The Story
Why it exists.
The beginning
Only The Brave Street takes its name from a philosophy, not a place. Diesel built its identity on disruption, on choosing the road less comfortable because it leads somewhere more interesting. The 'Only The Brave' line has always carried that torch, and in 2018, Nelly Hachem-Ruiz was tasked with translating street-level energy into scent. The face of the campaign was Les Twins, French dancers known worldwide for their fluid, powerful movement. 'As new style hip-hop dancers, we represent street culture,' they said. 'But our art is more than just dance.
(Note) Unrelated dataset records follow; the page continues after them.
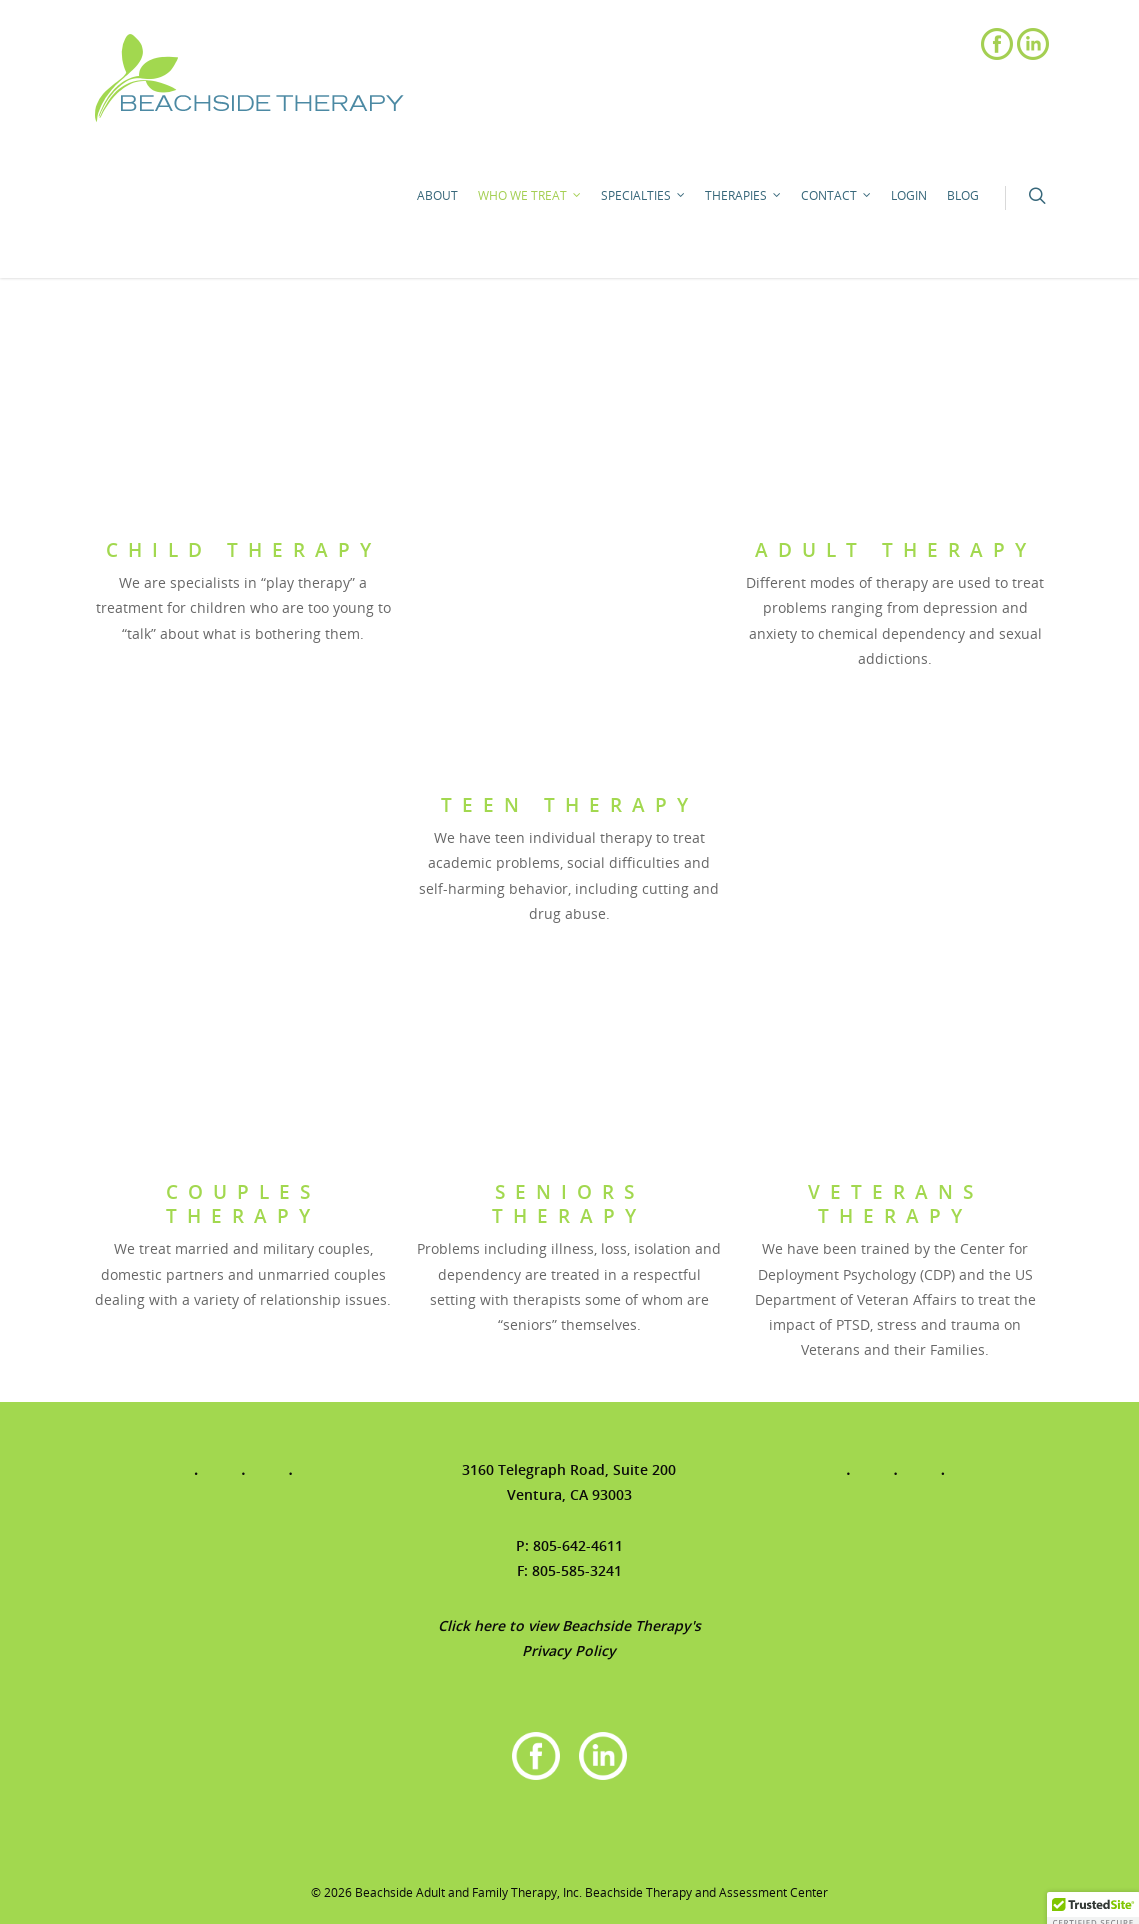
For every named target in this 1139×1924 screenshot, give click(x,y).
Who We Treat (530, 196)
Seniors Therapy (569, 1204)
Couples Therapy (243, 1204)
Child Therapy (243, 550)
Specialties (644, 196)
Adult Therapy (895, 550)
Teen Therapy (569, 805)
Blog (963, 195)
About (437, 195)
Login (909, 195)
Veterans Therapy (895, 1204)
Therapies (744, 196)
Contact (837, 196)
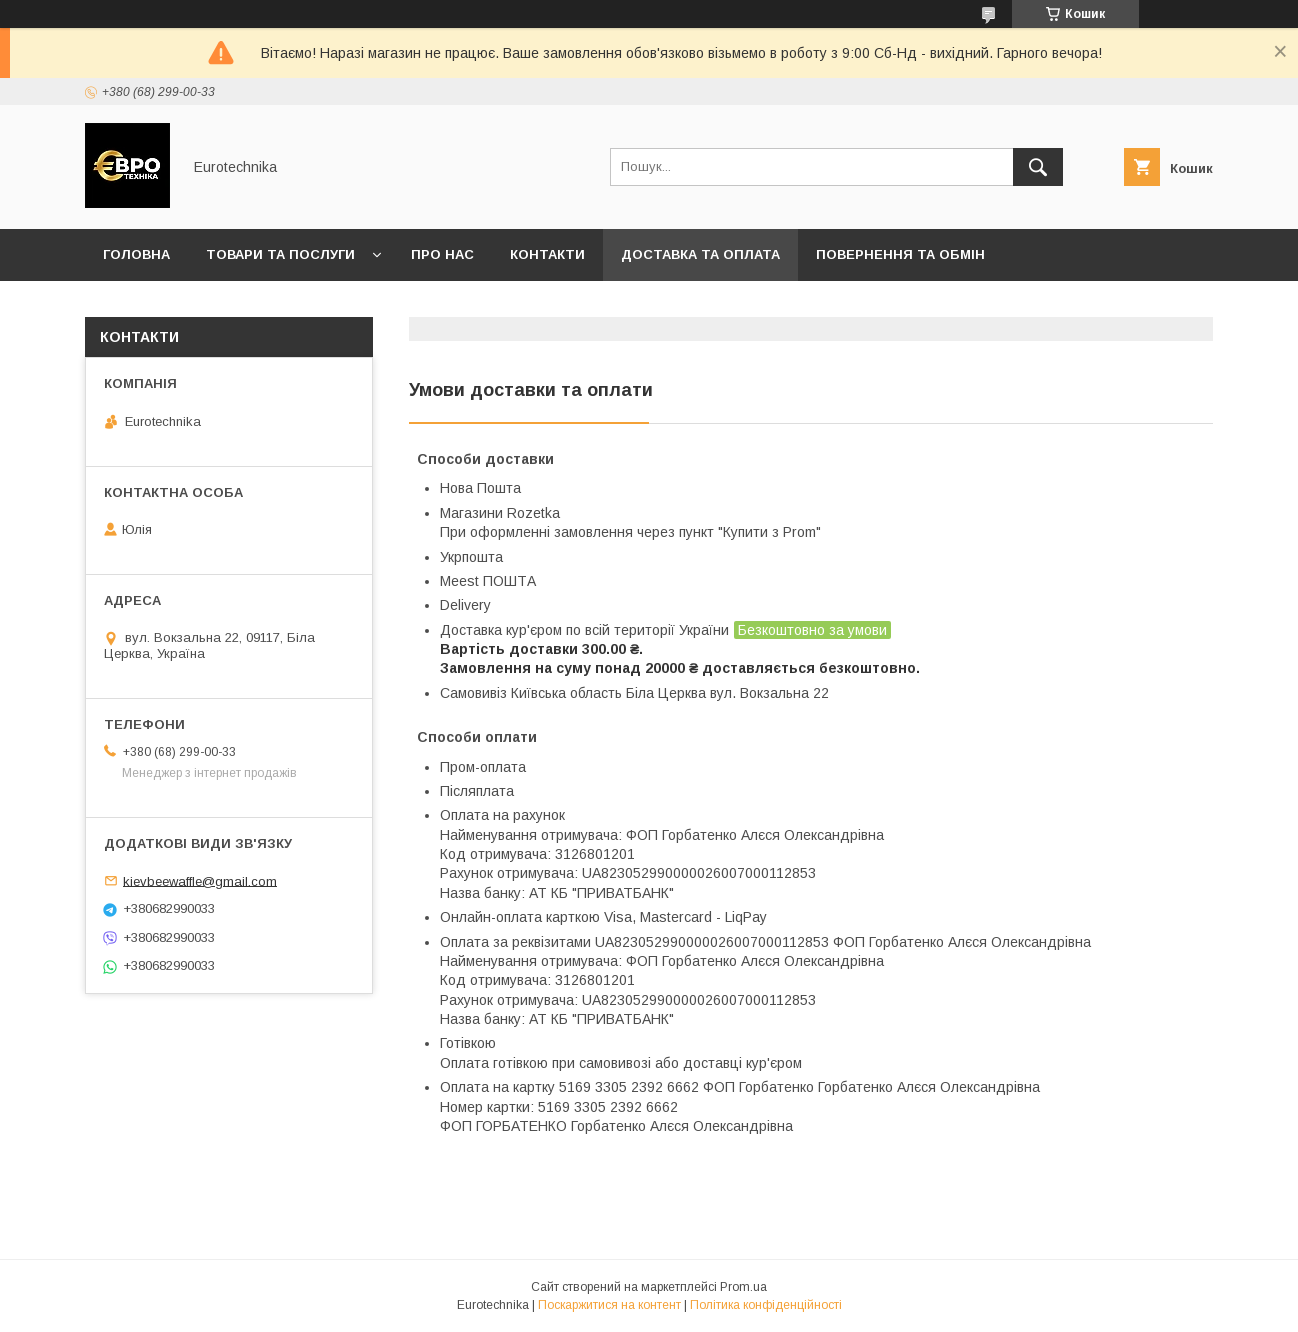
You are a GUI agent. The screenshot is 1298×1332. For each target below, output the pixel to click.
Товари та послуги (280, 254)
When we dance, we go beyond our limits.' That ambition, the refusal to settle, became the brief. Street here isn't a setting. It's an attitude. The moment you decide to move instead of wait.
What makes Only The Brave Street interesting is its structural tension. The top is all clarity: bergamot, apple, basil, fresh, green, aromatic. You'd expect the composition to stay there, in that bright opening. But the heart flips the script. Licorice is the pivot point, sweet, slightly bitter, almost medicinal in its intensity. Cardamom adds warmth that reads almost like incense. The combination is unusual for a fragrance that opens this cleanly. Most compositions let their heart notes echo the opening's mood. This one contradicts it. That deliberate dissonance is what gives the fragrance its character, the sense that something unexpected is always about to happen.
The evolution
The opening arrives fast. Bergamot and basil hit bright, the apple reads synthetic-juicy in a way that feels modern rather than natural. There's green here, but it's crushed basil green, not lawn green. Within ten minutes, the heart takes over. Licorice announces itself without apology, sweet, anise-adjacent, slightly bitter. Some people hit a wall here. The shift from fresh to sweet-bitter is abrupt. Cardamom follows, bringing warmth that stabilizes the licorice into something more wearable. The aquatic notes add texture without reading as pool water. Three hours in, the drydown softens everything. Vanilla emerges as a quiet sweetness, and cedarwood and vetiver take over the base, dry, woody, slightly smoky. The bergamot that opened the fragrance is long gone. What remains is warmer, closer to the skin. On fabric, expect five hours. The vanilla-cedar drydown is where this fragrance settles into itself and becomes something worth wearing again.
Cultural impact
Diesel has built its fragrance identity on boldness over convention. Only The Brave Street extends that into a fresher register, urban energy without the heaviness. The campaign featuring Les Twins tied the fragrance to street culture and movement, reinforcing the brand's refusal to stay still.